Quote:
Originally Posted by Wannabeskinny
Totally. My weightloss program requires that I address my emotional eating habits. In the past everytime I felt an emotion I would eat. Eventually my body learned that emotion=hunger. That meant I had no real physical understanding of what hunger is, I had become very disconnected with my body. I'm now learning how to detect hunger and to really feel the physical aspect of hunger. That means that all those emotions I was eating away are finally present in my life. Learning how to eat this way has not been easy, hunger is a simple physical alert system, it's no different than feeling the urge to use the bathroom, being thirsty, being too cold etc. But the emotions? Those are complicated - frustration, anger, lonelines, boredome, sadness, confusion etc... I have to learn all the necessary ways in which to cope with these emotions and that's the brunt of the work. The food part has become very easy now.
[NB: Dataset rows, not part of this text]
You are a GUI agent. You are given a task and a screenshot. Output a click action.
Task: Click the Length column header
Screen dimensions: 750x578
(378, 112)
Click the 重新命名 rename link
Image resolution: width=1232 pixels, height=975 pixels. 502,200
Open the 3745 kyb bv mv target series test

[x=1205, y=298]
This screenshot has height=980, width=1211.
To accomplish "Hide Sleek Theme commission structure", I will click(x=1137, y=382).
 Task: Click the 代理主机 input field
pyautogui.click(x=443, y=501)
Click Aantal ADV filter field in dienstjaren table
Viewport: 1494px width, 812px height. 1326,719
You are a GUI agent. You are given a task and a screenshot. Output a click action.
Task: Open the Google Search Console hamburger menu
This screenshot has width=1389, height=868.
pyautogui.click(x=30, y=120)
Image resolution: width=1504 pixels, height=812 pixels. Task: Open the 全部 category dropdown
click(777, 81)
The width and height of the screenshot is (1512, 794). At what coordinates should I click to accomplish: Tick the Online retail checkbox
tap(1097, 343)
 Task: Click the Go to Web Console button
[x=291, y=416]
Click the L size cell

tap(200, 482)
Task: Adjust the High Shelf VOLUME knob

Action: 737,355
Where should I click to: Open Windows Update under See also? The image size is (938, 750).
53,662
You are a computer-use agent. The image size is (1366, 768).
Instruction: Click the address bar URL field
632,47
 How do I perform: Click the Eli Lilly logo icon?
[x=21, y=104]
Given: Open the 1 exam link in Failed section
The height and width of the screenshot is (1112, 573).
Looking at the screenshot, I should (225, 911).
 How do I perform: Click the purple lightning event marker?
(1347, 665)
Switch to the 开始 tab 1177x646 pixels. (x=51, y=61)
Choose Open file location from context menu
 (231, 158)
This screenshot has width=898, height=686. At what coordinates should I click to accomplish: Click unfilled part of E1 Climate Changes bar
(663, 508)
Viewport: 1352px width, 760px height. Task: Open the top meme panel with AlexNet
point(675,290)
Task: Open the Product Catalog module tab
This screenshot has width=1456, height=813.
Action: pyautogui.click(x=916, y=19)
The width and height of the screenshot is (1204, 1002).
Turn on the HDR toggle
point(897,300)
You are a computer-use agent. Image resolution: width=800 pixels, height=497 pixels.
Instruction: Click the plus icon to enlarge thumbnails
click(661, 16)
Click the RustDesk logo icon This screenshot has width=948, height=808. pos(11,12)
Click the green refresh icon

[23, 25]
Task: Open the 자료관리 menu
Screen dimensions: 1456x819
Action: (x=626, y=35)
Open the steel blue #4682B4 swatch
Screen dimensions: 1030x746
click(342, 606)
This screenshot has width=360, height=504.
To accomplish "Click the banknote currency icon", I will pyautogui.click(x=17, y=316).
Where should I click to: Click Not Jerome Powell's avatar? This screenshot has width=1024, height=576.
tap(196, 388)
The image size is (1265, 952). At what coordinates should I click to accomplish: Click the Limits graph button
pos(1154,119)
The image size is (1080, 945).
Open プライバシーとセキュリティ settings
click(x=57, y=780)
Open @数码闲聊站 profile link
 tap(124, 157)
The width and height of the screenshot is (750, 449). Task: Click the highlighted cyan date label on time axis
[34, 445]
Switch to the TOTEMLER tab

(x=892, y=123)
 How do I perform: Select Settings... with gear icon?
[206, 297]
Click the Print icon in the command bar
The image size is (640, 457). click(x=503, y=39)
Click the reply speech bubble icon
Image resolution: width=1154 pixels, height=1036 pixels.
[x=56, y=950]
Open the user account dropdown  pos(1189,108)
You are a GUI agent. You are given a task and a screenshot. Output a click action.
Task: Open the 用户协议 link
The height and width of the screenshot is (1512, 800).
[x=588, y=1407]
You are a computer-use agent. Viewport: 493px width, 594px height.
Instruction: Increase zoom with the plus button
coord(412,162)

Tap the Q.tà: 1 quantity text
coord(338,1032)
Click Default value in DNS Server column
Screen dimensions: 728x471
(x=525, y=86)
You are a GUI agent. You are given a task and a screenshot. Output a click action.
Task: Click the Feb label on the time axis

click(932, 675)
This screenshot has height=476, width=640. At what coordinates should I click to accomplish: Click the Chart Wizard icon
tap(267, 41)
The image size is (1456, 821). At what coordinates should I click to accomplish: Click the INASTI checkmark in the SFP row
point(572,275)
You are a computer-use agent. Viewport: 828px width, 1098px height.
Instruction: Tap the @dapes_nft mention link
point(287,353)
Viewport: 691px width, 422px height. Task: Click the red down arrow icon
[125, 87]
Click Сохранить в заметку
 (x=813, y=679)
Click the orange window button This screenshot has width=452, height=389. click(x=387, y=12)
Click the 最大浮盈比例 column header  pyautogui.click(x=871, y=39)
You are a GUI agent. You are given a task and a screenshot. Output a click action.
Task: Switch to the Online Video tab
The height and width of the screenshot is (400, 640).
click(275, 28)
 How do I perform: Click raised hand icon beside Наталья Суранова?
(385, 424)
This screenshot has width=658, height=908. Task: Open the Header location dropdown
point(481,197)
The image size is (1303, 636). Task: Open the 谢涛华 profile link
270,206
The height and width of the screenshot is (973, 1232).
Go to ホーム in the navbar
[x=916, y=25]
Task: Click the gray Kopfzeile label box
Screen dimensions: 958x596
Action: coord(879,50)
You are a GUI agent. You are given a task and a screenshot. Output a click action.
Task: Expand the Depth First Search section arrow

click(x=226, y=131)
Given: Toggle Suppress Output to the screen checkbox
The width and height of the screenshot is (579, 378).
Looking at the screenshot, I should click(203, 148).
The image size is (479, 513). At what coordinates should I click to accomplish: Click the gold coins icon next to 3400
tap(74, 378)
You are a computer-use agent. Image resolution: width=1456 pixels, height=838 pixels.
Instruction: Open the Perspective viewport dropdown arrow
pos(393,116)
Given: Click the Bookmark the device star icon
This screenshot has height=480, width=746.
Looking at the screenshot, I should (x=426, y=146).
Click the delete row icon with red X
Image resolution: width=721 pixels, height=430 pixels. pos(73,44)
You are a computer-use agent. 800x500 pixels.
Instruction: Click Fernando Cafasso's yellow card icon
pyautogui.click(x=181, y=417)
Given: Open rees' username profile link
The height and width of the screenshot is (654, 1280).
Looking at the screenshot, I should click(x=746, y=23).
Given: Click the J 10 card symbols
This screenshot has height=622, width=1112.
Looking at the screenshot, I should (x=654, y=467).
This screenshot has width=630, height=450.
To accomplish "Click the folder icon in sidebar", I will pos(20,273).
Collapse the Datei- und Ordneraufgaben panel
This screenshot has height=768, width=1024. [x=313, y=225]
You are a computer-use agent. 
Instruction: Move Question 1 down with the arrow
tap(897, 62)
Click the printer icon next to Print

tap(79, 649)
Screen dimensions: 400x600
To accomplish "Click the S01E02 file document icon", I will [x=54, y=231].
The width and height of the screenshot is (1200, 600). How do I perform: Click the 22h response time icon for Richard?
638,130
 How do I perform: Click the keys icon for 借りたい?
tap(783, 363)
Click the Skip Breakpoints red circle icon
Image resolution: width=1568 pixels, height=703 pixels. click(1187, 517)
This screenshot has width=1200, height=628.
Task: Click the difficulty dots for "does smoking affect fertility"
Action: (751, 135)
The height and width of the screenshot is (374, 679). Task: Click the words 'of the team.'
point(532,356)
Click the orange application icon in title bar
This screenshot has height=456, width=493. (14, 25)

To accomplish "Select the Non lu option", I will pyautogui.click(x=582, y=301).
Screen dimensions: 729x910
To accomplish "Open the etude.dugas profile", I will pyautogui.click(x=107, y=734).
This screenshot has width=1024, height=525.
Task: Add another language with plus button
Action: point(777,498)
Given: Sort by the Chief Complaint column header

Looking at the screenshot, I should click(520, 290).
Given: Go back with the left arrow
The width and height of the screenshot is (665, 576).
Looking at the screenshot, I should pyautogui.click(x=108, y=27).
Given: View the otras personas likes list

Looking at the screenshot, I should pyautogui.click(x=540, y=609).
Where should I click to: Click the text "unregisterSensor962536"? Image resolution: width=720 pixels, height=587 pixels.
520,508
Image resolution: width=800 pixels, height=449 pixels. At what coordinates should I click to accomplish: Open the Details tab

I was telling a friend recently that I finally feel alive now. Not the romantic movie version of feeling alive, I'm not running through a field joyfully with the wind in my hair and singing and smelling the flowers. No, I mean ALIVE - with a daily dose of normal every day emotions. Food has never cured any of these emotions and so food is inconsequential to me now, but dang, I didn't know I could feel so many things all day long. And worst of all, I didn't know that I used to be a walking zombie, eating everything and feeling nothing.
I just had to quote this because I totally agree 100%. I have always been an emotion represser. Back in my thinner days I guess I just didn't use food to do it. Now, I am really feeling stuff, a lot. But I really like that line above, eating everything and feeling nothing. Describes it to a T for me.